SQLServer Delete Duplicate Rows

As a “high level DBA type”, I do get to see strange things occasionally. On a previous occasion it was the duplication of records in a database. Let’s talk about how to get rid of those records.

The first type of duplicated record we will work on is one where the primary key is duplicated, whether by import or you are trying to create a unique key against existing data.

-- Lets create some test data
CREATE TABLE #table1 (
	  Id INT
	, text1 VARCHAR(50)
	, dtc DATETIME2(0)
);
INSERT INTO #table1 (
	  Id
	, text1
	, dtc
)
VALUES 
	  (1, 'test1', DATEADD(d, -10, GETDATE()))
	, (1, 'test1', DATEADD(d, -7, GETDATE()))
	, (2, 'test2', DATEADD(d, -7, GETDATE()))
	, (2, 'test2', DATEADD(d, -10, GETDATE()))

SELECT text1
FROM #table1
GROUP BY text1
HAVING COUNT(*) > 1

When executing this, you can see that 2 of our records have the same text. If you delete by ID, you will lose both records. Sadly, this is an occasion where the recommended practice is to set the ROWCOUNT to 1 and delete by ID. You will find that you can not use an ORDER BY on a DELETE statement either.

SET ROWCOUNT 1
DELETE FROM #table1 WHERE Id = 1 
DELETE FROM #table1 WHERE Id = 2
SET ROWCOUNT 0

SELECT * FROM #table1

The bad part of this is that I can not reliably control which record gets deleted based on the data.

Id	text1	dtc
1	test1	2015-04-22 12:42:15
2	test2	2015-04-19 12:42:15

The more likely scenario is you have imported data and you already have a column with an auto-increment integer for the primary key. You have duplicate records but at least you have a unique identifier.

CREATE TABLE #table2 (
	  Id INT
	, text1 VARCHAR(50)
	, dtc DATETIME2(0)
);
INSERT INTO #table2 (
	  Id
	, text1
	, dtc
)
VALUES 
	  (1, 'test1.1', DATEADD(d, -10, GETDATE()))

WRITTEN INSTRUCTION - Write the rest of the SQL Server article on deleting duplicate rows, starting right after its last line.

DATA PROVIDED -
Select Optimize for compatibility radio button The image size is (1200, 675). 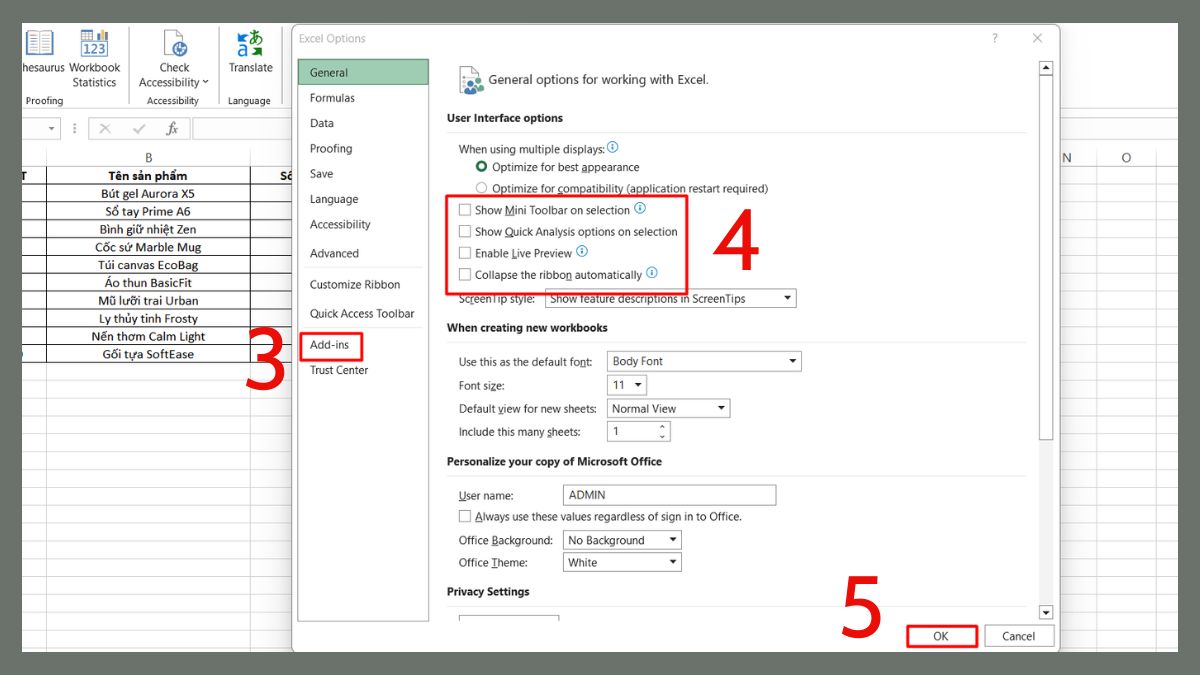[481, 188]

SOLVED EXERCISE -
	, (2, 'test1.2', DATEADD(d, -7, GETDATE()))
	, (3, 'test1.1', DATEADD(d, -7, GETDATE()))
	, (4, 'test1.2', DATEADD(d, -10, GETDATE()))

SELECT text1
FROM #table2
GROUP BY text1
HAVING COUNT(*) > 1

SELECT * FROM #table2

Executing that shows the data scenario we are dealing with now. In this case we want to keep the records that were created last.

DELETE FROM #table2
WHERE Id IN(
	SELECT DISTINCT m1.Id
	FROM #table2 m1 
		LEFT JOIN #table2 m2 ON m1.text1 = m2.text1 AND m1.dtc < m2.dtc
	WHERE m2.Id IS NOT NULL
)

SELECT * FROM #table2

The above shows we can select the IDs of the records in a subquery that have the lower create date and delete those. This gives us that small amount of control over which duplicate record we want to delete.

Id	text1	dtc
2	test1.2	2015-04-22 12:52:14
3	test1.1	2015-04-22 12:52:14

And if we decide we want the first record created instead of the last, we can switch the < to >.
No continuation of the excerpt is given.